▶

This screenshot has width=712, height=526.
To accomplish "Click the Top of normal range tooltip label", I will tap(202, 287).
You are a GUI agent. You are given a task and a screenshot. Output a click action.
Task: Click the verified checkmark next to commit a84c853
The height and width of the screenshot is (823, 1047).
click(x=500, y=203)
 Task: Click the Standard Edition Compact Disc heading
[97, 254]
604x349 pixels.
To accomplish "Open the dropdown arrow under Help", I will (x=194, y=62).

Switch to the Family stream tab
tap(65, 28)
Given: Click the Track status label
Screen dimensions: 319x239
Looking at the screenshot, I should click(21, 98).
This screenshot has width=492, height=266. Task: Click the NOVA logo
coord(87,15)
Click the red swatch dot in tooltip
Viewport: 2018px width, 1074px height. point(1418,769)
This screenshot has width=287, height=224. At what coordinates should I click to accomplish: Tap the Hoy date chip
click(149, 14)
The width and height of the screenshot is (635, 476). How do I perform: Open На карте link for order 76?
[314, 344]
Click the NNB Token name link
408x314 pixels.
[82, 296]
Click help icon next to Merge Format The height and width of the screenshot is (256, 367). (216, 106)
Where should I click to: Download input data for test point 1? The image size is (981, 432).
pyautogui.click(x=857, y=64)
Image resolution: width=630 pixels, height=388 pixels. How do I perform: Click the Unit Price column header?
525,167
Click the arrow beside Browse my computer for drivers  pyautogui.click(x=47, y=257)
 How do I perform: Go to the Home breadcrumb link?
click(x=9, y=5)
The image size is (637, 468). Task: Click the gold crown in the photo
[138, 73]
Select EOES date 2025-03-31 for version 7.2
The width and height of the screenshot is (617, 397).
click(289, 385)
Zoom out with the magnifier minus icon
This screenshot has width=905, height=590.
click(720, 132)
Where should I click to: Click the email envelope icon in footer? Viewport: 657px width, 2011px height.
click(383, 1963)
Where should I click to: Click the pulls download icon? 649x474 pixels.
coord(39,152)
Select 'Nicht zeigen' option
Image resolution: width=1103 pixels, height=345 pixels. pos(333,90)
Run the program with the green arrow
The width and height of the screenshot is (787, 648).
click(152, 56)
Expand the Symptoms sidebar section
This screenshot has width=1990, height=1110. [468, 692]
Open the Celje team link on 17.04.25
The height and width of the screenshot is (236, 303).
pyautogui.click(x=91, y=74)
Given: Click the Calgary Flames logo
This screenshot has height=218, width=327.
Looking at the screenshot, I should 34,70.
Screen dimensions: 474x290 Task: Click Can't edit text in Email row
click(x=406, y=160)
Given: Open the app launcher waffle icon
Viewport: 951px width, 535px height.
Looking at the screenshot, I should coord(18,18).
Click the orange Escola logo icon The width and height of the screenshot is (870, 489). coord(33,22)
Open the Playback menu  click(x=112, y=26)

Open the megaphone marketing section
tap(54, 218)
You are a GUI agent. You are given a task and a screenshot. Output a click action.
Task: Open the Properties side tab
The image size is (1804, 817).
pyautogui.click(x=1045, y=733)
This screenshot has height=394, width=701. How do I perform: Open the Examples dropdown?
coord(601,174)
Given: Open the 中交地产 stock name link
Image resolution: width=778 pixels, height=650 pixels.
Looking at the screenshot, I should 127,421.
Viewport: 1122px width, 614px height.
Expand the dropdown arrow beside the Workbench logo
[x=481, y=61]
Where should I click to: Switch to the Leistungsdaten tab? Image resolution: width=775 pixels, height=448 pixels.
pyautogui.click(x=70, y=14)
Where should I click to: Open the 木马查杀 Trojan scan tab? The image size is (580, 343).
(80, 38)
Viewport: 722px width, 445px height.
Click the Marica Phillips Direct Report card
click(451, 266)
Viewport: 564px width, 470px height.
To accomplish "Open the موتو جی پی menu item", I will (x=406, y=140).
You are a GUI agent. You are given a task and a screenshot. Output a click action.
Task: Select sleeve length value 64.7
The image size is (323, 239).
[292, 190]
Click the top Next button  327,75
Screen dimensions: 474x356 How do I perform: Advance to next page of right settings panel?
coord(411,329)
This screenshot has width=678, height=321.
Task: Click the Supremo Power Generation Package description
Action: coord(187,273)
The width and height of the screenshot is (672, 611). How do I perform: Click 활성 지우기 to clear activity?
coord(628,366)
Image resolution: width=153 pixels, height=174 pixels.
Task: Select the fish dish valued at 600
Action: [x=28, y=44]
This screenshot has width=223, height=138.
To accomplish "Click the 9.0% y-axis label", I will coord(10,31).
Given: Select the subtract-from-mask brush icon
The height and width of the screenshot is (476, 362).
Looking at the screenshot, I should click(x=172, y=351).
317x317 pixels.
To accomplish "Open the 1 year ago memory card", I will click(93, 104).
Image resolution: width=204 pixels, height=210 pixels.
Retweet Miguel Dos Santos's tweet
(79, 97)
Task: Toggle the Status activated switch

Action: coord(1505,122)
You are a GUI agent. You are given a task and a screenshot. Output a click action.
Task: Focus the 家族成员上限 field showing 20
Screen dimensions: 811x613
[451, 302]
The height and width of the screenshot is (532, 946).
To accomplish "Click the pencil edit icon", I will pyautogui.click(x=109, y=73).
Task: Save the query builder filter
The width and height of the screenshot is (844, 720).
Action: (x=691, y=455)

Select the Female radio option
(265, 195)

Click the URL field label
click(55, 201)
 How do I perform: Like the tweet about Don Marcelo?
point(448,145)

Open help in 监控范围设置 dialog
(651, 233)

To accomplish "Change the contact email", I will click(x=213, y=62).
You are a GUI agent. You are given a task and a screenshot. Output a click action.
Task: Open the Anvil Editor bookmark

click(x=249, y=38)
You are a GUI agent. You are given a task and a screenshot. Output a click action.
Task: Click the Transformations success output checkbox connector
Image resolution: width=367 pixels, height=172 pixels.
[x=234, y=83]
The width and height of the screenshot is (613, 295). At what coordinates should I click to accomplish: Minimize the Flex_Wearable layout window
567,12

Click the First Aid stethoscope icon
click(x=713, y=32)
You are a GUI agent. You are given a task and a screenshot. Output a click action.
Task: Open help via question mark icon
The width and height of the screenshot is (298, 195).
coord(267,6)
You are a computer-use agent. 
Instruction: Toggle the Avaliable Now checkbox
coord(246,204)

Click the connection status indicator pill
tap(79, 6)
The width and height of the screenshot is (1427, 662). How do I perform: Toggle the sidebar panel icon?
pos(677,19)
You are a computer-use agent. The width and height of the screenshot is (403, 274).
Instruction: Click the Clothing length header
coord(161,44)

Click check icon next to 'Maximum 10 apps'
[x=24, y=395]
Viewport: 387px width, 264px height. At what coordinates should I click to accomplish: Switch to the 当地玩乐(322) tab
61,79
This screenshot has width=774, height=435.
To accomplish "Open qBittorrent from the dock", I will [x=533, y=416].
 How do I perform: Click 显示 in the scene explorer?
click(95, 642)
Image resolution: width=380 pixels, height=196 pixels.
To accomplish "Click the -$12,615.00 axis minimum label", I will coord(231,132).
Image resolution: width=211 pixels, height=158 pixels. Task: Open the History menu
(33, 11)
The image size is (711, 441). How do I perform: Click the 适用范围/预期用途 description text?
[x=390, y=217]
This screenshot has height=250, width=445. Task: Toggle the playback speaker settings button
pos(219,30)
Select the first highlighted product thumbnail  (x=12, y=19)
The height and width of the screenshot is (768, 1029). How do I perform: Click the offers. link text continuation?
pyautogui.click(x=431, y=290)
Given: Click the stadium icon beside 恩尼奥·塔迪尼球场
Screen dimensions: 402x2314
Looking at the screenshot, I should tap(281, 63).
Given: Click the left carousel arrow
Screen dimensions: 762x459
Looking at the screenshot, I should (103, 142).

◀

Using the listing above, print every entry verbatim.

◆ **Solved exercise**
This screenshot has width=712, height=526.
To accomplish "Click the Top of normal range tooltip label", I will tap(202, 287).
You are a GUI agent. You are given a task and a screenshot. Output a click action.
Task: Click the verified checkmark next to commit a84c853
The height and width of the screenshot is (823, 1047).
click(x=500, y=203)
 Task: Click the Standard Edition Compact Disc heading
[97, 254]
604x349 pixels.
To accomplish "Open the dropdown arrow under Help", I will (x=194, y=62).

Switch to the Family stream tab
tap(65, 28)
Given: Click the Track status label
Screen dimensions: 319x239
Looking at the screenshot, I should click(21, 98).
This screenshot has width=492, height=266. Task: Click the NOVA logo
coord(87,15)
Click the red swatch dot in tooltip
Viewport: 2018px width, 1074px height. point(1418,769)
This screenshot has width=287, height=224. At what coordinates should I click to accomplish: Tap the Hoy date chip
click(149, 14)
The width and height of the screenshot is (635, 476). How do I perform: Open На карте link for order 76?
[314, 344]
Click the NNB Token name link
408x314 pixels.
[82, 296]
Click help icon next to Merge Format The height and width of the screenshot is (256, 367). (216, 106)
Where should I click to: Download input data for test point 1? The image size is (981, 432).
pyautogui.click(x=857, y=64)
Image resolution: width=630 pixels, height=388 pixels. How do I perform: Click the Unit Price column header?
525,167
Click the arrow beside Browse my computer for drivers  pyautogui.click(x=47, y=257)
 How do I perform: Go to the Home breadcrumb link?
click(x=9, y=5)
The image size is (637, 468). Task: Click the gold crown in the photo
[138, 73]
Select EOES date 2025-03-31 for version 7.2
The width and height of the screenshot is (617, 397).
click(289, 385)
Zoom out with the magnifier minus icon
This screenshot has width=905, height=590.
click(720, 132)
Where should I click to: Click the email envelope icon in footer? Viewport: 657px width, 2011px height.
click(383, 1963)
Where should I click to: Click the pulls download icon? 649x474 pixels.
coord(39,152)
Select 'Nicht zeigen' option
Image resolution: width=1103 pixels, height=345 pixels. pos(333,90)
Run the program with the green arrow
The width and height of the screenshot is (787, 648).
click(152, 56)
Expand the Symptoms sidebar section
This screenshot has width=1990, height=1110. [468, 692]
Open the Celje team link on 17.04.25
The height and width of the screenshot is (236, 303).
pyautogui.click(x=91, y=74)
Given: Click the Calgary Flames logo
This screenshot has height=218, width=327.
Looking at the screenshot, I should 34,70.
Screen dimensions: 474x290 Task: Click Can't edit text in Email row
click(x=406, y=160)
Given: Open the app launcher waffle icon
Viewport: 951px width, 535px height.
Looking at the screenshot, I should coord(18,18).
Click the orange Escola logo icon The width and height of the screenshot is (870, 489). coord(33,22)
Open the Playback menu  click(x=112, y=26)

Open the megaphone marketing section
tap(54, 218)
You are a GUI agent. You are given a task and a screenshot. Output a click action.
Task: Open the Properties side tab
The image size is (1804, 817).
pyautogui.click(x=1045, y=733)
This screenshot has height=394, width=701. How do I perform: Open the Examples dropdown?
coord(601,174)
Given: Open the 中交地产 stock name link
Image resolution: width=778 pixels, height=650 pixels.
Looking at the screenshot, I should 127,421.
Viewport: 1122px width, 614px height.
Expand the dropdown arrow beside the Workbench logo
[x=481, y=61]
Where should I click to: Switch to the Leistungsdaten tab? Image resolution: width=775 pixels, height=448 pixels.
pyautogui.click(x=70, y=14)
Where should I click to: Open the 木马查杀 Trojan scan tab? The image size is (580, 343).
(80, 38)
Viewport: 722px width, 445px height.
Click the Marica Phillips Direct Report card
click(451, 266)
Viewport: 564px width, 470px height.
To accomplish "Open the موتو جی پی menu item", I will (x=406, y=140).
You are a GUI agent. You are given a task and a screenshot. Output a click action.
Task: Select sleeve length value 64.7
The image size is (323, 239).
[292, 190]
Click the top Next button  327,75
Screen dimensions: 474x356 How do I perform: Advance to next page of right settings panel?
coord(411,329)
This screenshot has width=678, height=321.
Task: Click the Supremo Power Generation Package description
Action: coord(187,273)
The width and height of the screenshot is (672, 611). How do I perform: Click 활성 지우기 to clear activity?
coord(628,366)
Image resolution: width=153 pixels, height=174 pixels.
Task: Select the fish dish valued at 600
Action: [x=28, y=44]
This screenshot has width=223, height=138.
To accomplish "Click the 9.0% y-axis label", I will coord(10,31).
Given: Select the subtract-from-mask brush icon
The height and width of the screenshot is (476, 362).
Looking at the screenshot, I should click(x=172, y=351).
317x317 pixels.
To accomplish "Open the 1 year ago memory card", I will click(93, 104).
Image resolution: width=204 pixels, height=210 pixels.
Retweet Miguel Dos Santos's tweet
(79, 97)
Task: Toggle the Status activated switch

Action: coord(1505,122)
You are a GUI agent. You are given a task and a screenshot. Output a click action.
Task: Focus the 家族成员上限 field showing 20
Screen dimensions: 811x613
[451, 302]
The height and width of the screenshot is (532, 946).
To accomplish "Click the pencil edit icon", I will pyautogui.click(x=109, y=73).
Task: Save the query builder filter
The width and height of the screenshot is (844, 720).
Action: (x=691, y=455)

Select the Female radio option
(265, 195)

Click the URL field label
click(55, 201)
 How do I perform: Like the tweet about Don Marcelo?
point(448,145)

Open help in 监控范围设置 dialog
(651, 233)

To accomplish "Change the contact email", I will click(x=213, y=62).
You are a GUI agent. You are given a task and a screenshot. Output a click action.
Task: Open the Anvil Editor bookmark

click(x=249, y=38)
You are a GUI agent. You are given a task and a screenshot. Output a click action.
Task: Click the Transformations success output checkbox connector
Image resolution: width=367 pixels, height=172 pixels.
[x=234, y=83]
The width and height of the screenshot is (613, 295). At what coordinates should I click to accomplish: Minimize the Flex_Wearable layout window
567,12

Click the First Aid stethoscope icon
click(x=713, y=32)
You are a GUI agent. You are given a task and a screenshot. Output a click action.
Task: Open help via question mark icon
The width and height of the screenshot is (298, 195).
coord(267,6)
You are a computer-use agent. 
Instruction: Toggle the Avaliable Now checkbox
coord(246,204)

Click the connection status indicator pill
tap(79, 6)
The width and height of the screenshot is (1427, 662). How do I perform: Toggle the sidebar panel icon?
pos(677,19)
You are a computer-use agent. The width and height of the screenshot is (403, 274).
Instruction: Click the Clothing length header
coord(161,44)

Click check icon next to 'Maximum 10 apps'
[x=24, y=395]
Viewport: 387px width, 264px height. At what coordinates should I click to accomplish: Switch to the 当地玩乐(322) tab
61,79
This screenshot has width=774, height=435.
To accomplish "Open qBittorrent from the dock", I will [x=533, y=416].
 How do I perform: Click 显示 in the scene explorer?
click(95, 642)
Image resolution: width=380 pixels, height=196 pixels.
To accomplish "Click the -$12,615.00 axis minimum label", I will coord(231,132).
Image resolution: width=211 pixels, height=158 pixels. Task: Open the History menu
(33, 11)
The image size is (711, 441). How do I perform: Click the 适用范围/预期用途 description text?
[x=390, y=217]
This screenshot has height=250, width=445. Task: Toggle the playback speaker settings button
pos(219,30)
Select the first highlighted product thumbnail  (x=12, y=19)
The height and width of the screenshot is (768, 1029). How do I perform: Click the offers. link text continuation?
pyautogui.click(x=431, y=290)
Given: Click the stadium icon beside 恩尼奥·塔迪尼球场
Screen dimensions: 402x2314
Looking at the screenshot, I should tap(281, 63).
Given: Click the left carousel arrow
Screen dimensions: 762x459
Looking at the screenshot, I should (103, 142).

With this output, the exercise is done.